Schools can provide reports to both parents, but usually they only provide them to the main caregiver.

A student might ask the school not to give out information about them to one of their parents. But the school will need to consider the obligation to inform parents of anything the principal thinks is:

  • preventing or slowing the student’s progress through the school
  • harming the student’s relationships with teachers or other students.

Can one parent stop the school from giving information to the other parent?

Education and Training Act 2020, s 77(b), and s 10 (“parent” definition)

Only if they have a court order.

Both parents are entitled to the same information about their child, unless it isn’t reasonable to expect the school to provide the information to both. For example, if one parent lives overseas and can’t be contacted. “Parent” also includes guardians and immediate caregivers in this situation.

If the principal believes there are problems that are slowing a student’s progress or harming their relationships at school, they must take reasonable steps to inform the student’s parents. It makes no difference if the parents are separated.

Can a student stop the school from passing their records on to a particular parent?

A student can ask the school, but schools don’t always have to agree to this. There may be a written parenting agreement or a court order that deals with this, in which case the school would need to comply with the agreement or order.

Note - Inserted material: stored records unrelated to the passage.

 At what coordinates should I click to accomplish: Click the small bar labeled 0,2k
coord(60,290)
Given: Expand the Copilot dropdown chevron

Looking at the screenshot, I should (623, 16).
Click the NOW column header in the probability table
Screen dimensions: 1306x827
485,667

In other cases, the school’s response would depend on the particular circumstances – including:

  • whether the parent is a legal guardian of the student
  • the student’s age and level of maturity
  • whether there’s a public interest in releasing the information
  • the obligation to keep parents and guardians informed about any problems at school.

Do I have the right to see health information that the school holds about my child?

Health Act 1956, s 22F; Health Information Privacy Code 2020, rule 11

It depends. If your child is under 16, you generally have rights to their health information where the school is providing health services (like through a school nurse).

The school doesn’t have to release health information if it thinks that giving out the information isn’t in your child’s best interest and is more likely to harm them. For example where:

  • giving out information might be a breach of trust and could mean the student won’t be willing to access confidential counselling
  • sexual health services.

If your request for information is denied, you can complain to the Privacy Commissioner.

It’s best if schools encourage students to share the information themselves with whānau wherever possible.

Do I have the right to see information about my child held by the school counsellor?

No. School counsellors have no legal obligation to inform parents or guardians that a student is receiving counselling, and no obligation to pass on anything the student tells the counsellor.

School counsellors have to comply with the Privacy Act. If they belong to the New Zealand Association of Counsellors, they also have to comply with the association’s Code of Professional Ethics.

The Code makes it clear that all communication between a counsellor and client must be kept confidential, unless the counsellor believes there’s a clear and imminent danger to the client or someone else.

Can the school counsellor give information about my child to the police or Oranga Tamariki?

Only in limited circumstances. For example, if a young person is under 17 and the counsellor believes they have been abused or are at risk of abuse.